Переписка с Яковом вдруг прервалась, когда Виктор служил в Армии. Потому, что и как происходило в поселке Солнечном на рубеже семидесятых и восьмидесятых годов, он уже не знал. Тем неожиданнее стало то, что на их старый адрес в Горбылиху уже в Перестройку пришло письмо с заграничными штемпелями… из Германии, от Якова. Из письма Виктору, к тому времени уже главному агроному колхоза, женившемуся на школьной учительнице и являвшемуся отцом двухгодовалого сына… Так вот, из письма друга детства стало ясно, что семья Шолей, вернее сам Яков, его мать и жена тоже с двухгодовалым сыном перебрались на ПМЖ в ФРГ. Отец Якова не дожил до переезда, скоропостижно скончавшись от инсульта. Немного написал Яков и об отце Виктора. Тот в восьмидесятом году ушел с бригадиров, устроился кладовщиком и на момент когда Шоли уезжали тоже имел проблемы со здоровьем. Переписка возобновилась, Яков хотел встретиться, но повидать друг друга получилось лишь в постсоветское время…
4
Лето 1995 года. В большом селе на перепутье из рейсового автобуса Тверь – Бежецк в череде прочих пассажиров вышел человек лет сорока, если так можно выразиться с нерусской, заграничной «оболочкой», и в то же врем с вполне русской, можно даже сказать советской «начинкой». «Оболочка» – это одежда, шляпа, обувь, чемодан. Все это в глазах российских провинциалов смотрелось по-заграничному качественным, элегантным, удобным, в сравнении в основном с однотипными одеждами местных жителей, особенно соответствующего возраста, среди которых еще нередко встречались мужички в кепках с пуговками. Вообще по «оболочке» вывод напрашивался однозначный – это несомненно западный «перец». Только вот непонятно, как его занесло в этот автобус-пылесос, да и вообще подобные господа обычно сидят в своих, если не в шикарных, то вполне добротных иномарках. Да и не ездят они по столь глухим деревням и селам. Что же касается «начинки», она была явно в противофазе «оболочке», как-то неестественно выглядывая из-за нее: прожженное степными целинным солнцем большие тяжелые кисти рук перевитые крупными венами, обветренное жгучими летними и студеными зимними ветрами, темно коричневого оттенка лицо, шея, которые даже нескольких лет цивилизованной западной жизни не смогли «отбелить». Кривоватые ноги в щегольских штиблетах большого размера ступали по земле чуть косолапо, но так основательно, что сразу становилось ясно – этого лощенного франта с колхозным нутром так просто с ног не собьешь, стоит словно врос в землю. Так на земле мог стоять только крестьянин не в первом поколении.

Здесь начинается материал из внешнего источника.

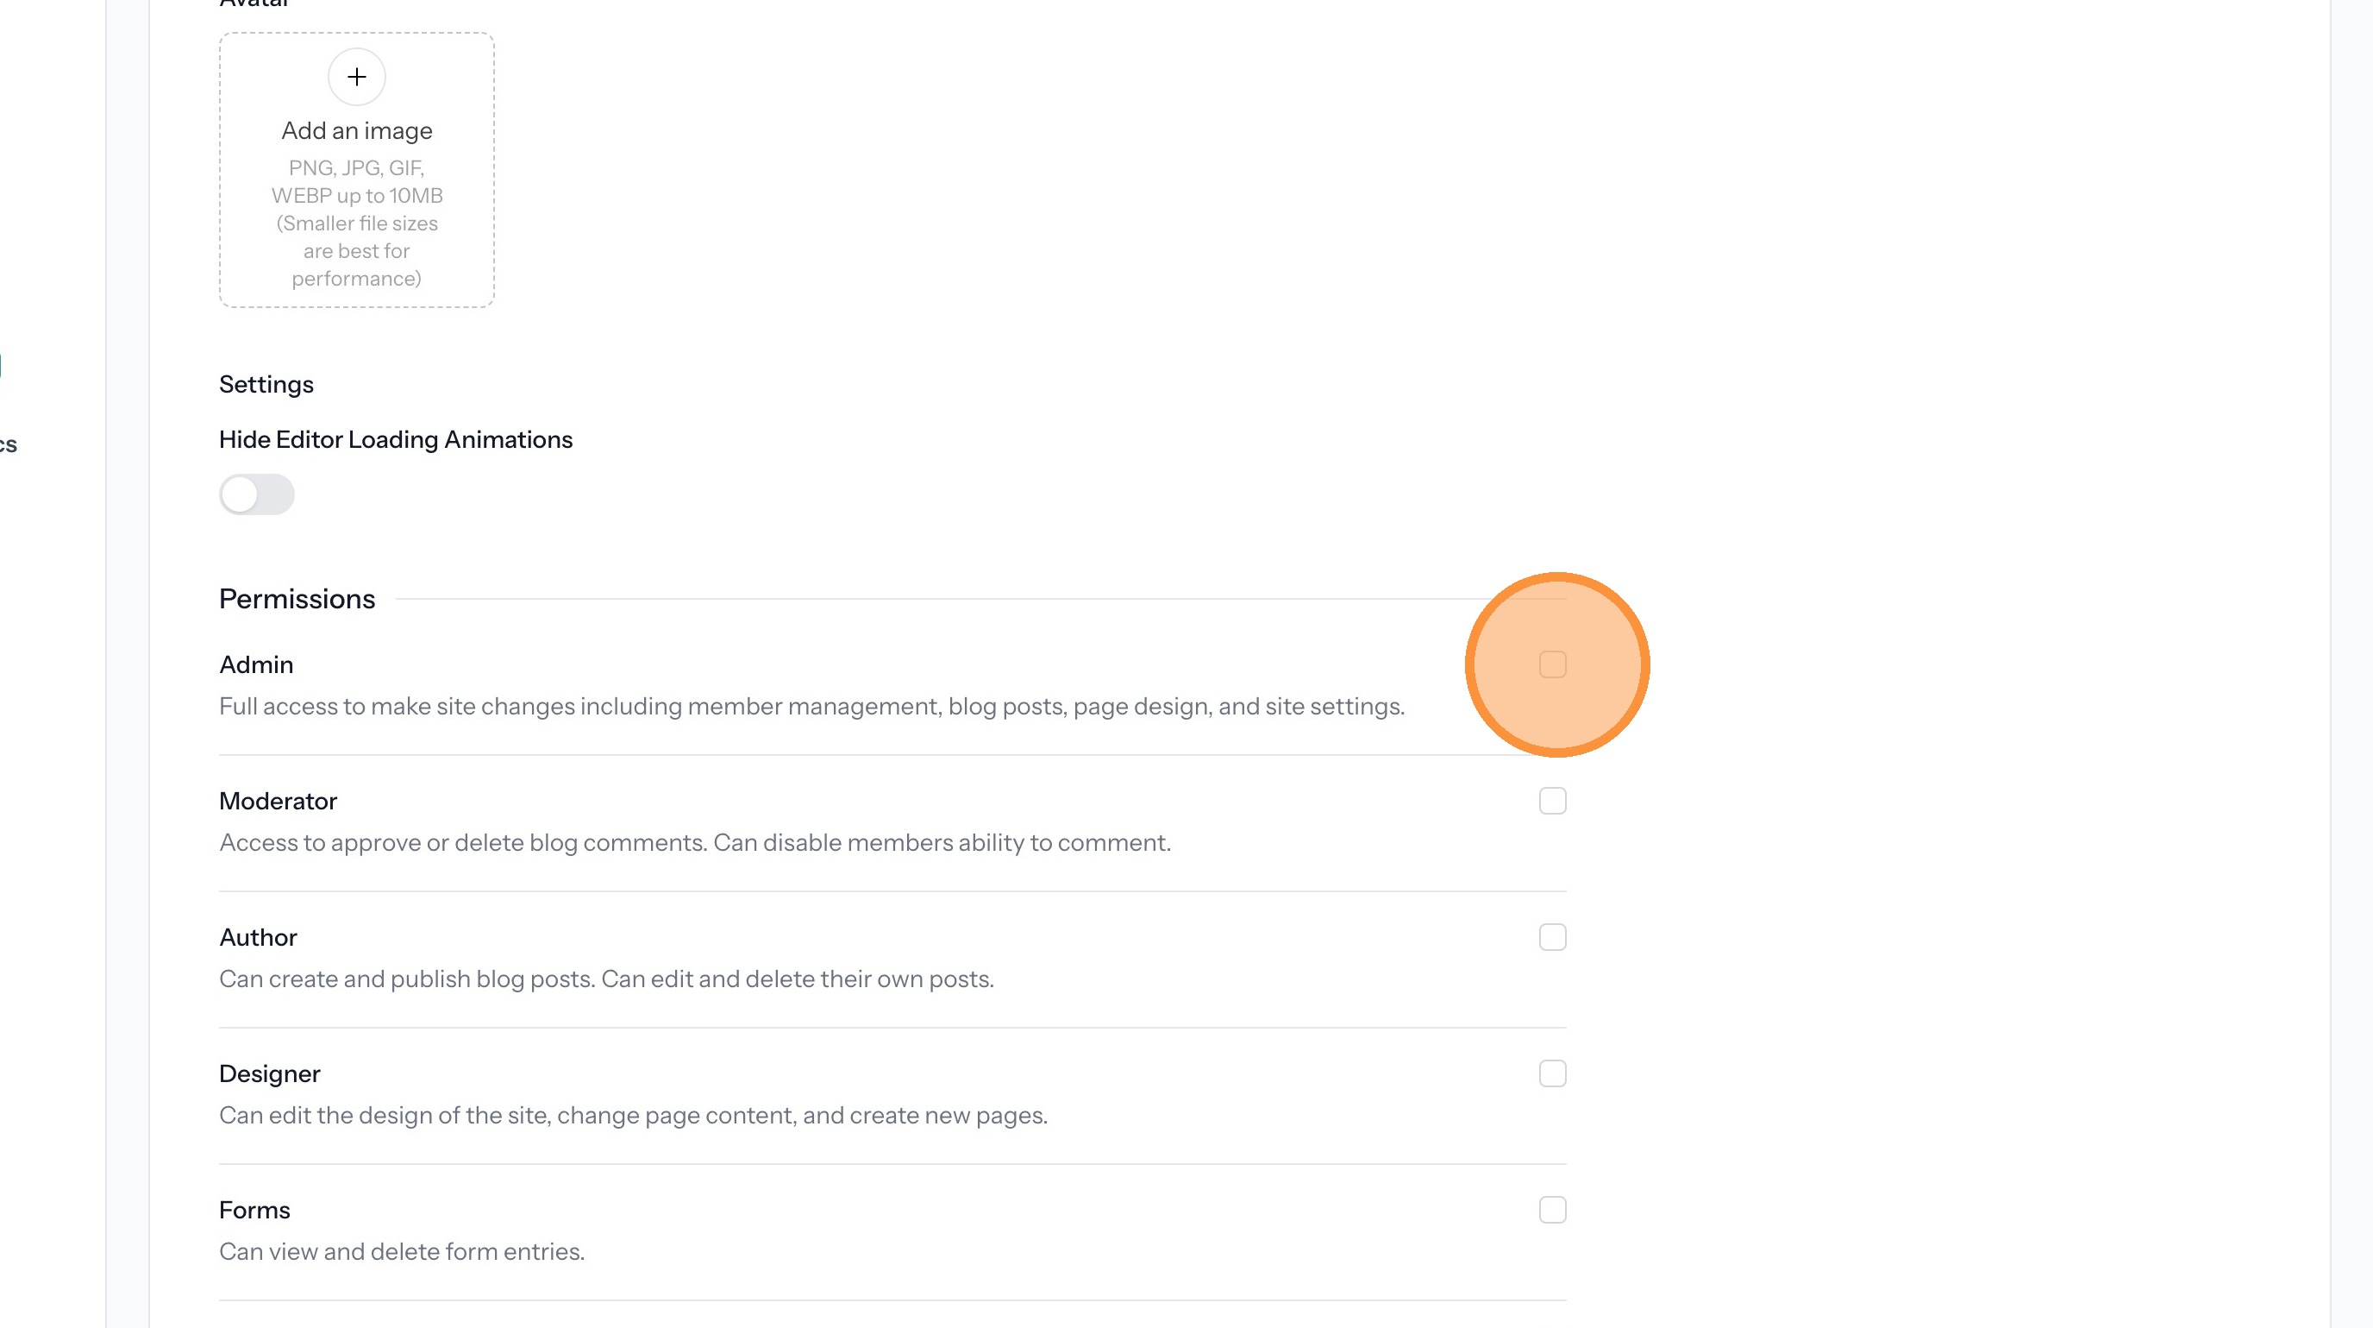
Task: Click the Designer permission title
Action: tap(270, 1074)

Едва господин с таким несоответствием внешнего и внутреннего содержания сошел с автобуса, держа в руках большой чемодан с красочными наклейками, к нему, предварительно приглядевшись, пошел мужчина примерно того же возраста, предварительно выйдя из стоявшего на обочине шоссе УАЗика. Мужчина являл собой наглядный пример типичного сельского руководителя: кожаная кепка, куртка-ветровка, брюки, заправленные в добротные резиновые сапоги. Когда он подошел, могло вполне показаться, что если бы не разница в одежде это два совершенно одинаковых человека: оба крепкие, коренастые, одинакового цвета лица, ладони, одинаковая крестьянская поступь.